<<<<
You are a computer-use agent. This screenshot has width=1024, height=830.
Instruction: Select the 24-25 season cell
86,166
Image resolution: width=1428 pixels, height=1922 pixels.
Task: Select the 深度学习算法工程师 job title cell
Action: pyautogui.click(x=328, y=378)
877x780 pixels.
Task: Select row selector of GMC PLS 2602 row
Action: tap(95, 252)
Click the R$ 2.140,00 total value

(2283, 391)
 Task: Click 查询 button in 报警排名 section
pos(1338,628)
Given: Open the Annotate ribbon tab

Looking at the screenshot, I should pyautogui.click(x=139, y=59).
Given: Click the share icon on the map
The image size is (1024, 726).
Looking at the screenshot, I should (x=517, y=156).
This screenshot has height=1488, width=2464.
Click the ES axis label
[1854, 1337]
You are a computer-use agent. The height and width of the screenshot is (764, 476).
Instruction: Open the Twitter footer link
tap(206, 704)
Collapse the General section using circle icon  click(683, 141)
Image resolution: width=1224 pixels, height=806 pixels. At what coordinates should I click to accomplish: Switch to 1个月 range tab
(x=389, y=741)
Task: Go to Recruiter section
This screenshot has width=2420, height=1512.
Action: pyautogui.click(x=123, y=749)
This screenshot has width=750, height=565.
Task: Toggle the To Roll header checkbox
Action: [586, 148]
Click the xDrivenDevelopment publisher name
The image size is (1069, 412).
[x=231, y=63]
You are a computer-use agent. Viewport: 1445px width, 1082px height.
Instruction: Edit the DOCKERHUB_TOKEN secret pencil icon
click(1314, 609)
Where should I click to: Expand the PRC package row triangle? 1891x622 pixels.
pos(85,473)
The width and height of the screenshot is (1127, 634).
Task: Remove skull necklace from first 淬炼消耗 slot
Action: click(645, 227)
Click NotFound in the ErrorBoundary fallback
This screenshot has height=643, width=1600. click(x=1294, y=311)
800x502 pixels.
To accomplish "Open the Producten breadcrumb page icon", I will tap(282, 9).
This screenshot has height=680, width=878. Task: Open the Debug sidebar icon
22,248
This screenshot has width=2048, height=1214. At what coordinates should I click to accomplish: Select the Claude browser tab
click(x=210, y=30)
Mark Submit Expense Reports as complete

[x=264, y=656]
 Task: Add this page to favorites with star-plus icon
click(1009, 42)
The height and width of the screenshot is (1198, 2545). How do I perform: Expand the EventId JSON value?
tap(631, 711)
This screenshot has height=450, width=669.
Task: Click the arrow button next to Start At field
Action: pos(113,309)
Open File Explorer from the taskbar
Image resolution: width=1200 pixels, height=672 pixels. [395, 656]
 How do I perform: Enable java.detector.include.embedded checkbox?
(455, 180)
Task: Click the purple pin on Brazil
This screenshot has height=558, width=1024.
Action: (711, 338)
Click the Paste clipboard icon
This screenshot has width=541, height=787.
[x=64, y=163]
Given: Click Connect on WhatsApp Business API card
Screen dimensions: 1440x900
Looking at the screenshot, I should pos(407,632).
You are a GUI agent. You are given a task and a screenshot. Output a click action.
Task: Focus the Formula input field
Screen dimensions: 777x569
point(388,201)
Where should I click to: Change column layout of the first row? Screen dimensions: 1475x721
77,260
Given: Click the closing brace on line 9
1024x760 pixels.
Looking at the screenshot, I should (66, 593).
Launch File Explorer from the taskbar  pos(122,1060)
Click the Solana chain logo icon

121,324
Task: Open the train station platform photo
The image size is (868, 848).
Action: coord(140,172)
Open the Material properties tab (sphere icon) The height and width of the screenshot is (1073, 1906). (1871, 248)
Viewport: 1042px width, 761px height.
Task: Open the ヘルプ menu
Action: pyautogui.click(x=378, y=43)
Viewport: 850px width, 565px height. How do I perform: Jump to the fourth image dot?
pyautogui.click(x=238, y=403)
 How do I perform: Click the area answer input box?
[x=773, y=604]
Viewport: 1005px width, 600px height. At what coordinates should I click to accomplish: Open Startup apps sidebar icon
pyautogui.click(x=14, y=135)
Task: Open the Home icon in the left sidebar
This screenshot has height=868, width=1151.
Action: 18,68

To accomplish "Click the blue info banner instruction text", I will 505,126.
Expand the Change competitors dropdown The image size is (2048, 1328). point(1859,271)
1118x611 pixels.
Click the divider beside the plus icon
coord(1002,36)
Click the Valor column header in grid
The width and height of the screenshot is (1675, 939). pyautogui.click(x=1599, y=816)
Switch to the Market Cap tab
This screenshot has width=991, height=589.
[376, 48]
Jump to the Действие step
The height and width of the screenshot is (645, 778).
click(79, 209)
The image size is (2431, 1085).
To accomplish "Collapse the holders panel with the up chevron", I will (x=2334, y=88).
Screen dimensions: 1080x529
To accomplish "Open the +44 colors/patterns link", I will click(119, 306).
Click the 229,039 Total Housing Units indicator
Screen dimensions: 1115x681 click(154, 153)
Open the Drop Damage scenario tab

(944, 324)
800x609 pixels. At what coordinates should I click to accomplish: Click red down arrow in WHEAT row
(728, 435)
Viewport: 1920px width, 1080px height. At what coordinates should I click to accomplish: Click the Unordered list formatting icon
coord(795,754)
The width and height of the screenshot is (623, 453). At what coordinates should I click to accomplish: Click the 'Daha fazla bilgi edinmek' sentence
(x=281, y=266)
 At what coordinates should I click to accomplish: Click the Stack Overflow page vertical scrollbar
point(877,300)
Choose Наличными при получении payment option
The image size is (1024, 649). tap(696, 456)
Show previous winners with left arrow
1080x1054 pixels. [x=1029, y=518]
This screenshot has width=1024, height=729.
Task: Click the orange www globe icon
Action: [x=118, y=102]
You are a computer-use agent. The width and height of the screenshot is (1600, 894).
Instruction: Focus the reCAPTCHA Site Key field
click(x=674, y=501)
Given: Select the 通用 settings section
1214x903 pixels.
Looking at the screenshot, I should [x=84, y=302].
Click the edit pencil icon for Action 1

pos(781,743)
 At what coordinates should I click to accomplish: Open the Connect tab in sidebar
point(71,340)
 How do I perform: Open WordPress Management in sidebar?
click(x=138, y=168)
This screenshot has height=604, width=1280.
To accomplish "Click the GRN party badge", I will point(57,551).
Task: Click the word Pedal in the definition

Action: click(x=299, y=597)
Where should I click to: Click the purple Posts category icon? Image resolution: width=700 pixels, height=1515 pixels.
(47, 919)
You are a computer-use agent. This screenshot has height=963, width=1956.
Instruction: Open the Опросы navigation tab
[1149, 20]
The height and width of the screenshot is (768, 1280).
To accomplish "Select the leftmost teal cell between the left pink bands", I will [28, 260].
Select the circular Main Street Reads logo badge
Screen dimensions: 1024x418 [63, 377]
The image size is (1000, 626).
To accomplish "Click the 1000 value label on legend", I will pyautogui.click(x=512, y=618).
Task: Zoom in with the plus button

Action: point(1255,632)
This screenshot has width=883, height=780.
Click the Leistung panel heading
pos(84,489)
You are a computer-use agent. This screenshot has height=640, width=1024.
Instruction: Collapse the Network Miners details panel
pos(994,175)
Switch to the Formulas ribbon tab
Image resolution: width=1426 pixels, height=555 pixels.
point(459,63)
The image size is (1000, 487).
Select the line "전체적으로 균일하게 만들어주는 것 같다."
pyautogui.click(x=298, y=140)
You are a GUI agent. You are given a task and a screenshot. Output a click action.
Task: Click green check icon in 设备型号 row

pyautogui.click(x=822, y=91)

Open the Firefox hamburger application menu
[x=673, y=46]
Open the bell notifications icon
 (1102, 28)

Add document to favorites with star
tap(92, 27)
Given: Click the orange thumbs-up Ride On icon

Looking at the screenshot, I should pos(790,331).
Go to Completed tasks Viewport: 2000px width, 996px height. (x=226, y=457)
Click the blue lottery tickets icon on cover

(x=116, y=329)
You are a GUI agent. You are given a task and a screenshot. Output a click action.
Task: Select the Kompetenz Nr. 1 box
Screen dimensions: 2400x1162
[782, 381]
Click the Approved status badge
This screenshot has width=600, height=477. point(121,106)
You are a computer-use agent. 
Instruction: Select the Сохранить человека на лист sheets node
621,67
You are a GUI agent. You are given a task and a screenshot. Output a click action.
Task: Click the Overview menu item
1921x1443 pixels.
>>>>
Task description
Extract the lines of the data unchanged, starting at the line containing "Open the bell notifications icon" and ending at the final line of the data.

Answer
Open the bell notifications icon
 (1102, 28)

Add document to favorites with star
tap(92, 27)
Given: Click the orange thumbs-up Ride On icon

Looking at the screenshot, I should pos(790,331).
Go to Completed tasks Viewport: 2000px width, 996px height. (x=226, y=457)
Click the blue lottery tickets icon on cover

(x=116, y=329)
You are a GUI agent. You are given a task and a screenshot. Output a click action.
Task: Select the Kompetenz Nr. 1 box
Screen dimensions: 2400x1162
[782, 381]
Click the Approved status badge
This screenshot has width=600, height=477. point(121,106)
You are a computer-use agent. 
Instruction: Select the Сохранить человека на лист sheets node
621,67
You are a GUI agent. You are given a task and a screenshot. Output a click action.
Task: Click the Overview menu item
1921x1443 pixels.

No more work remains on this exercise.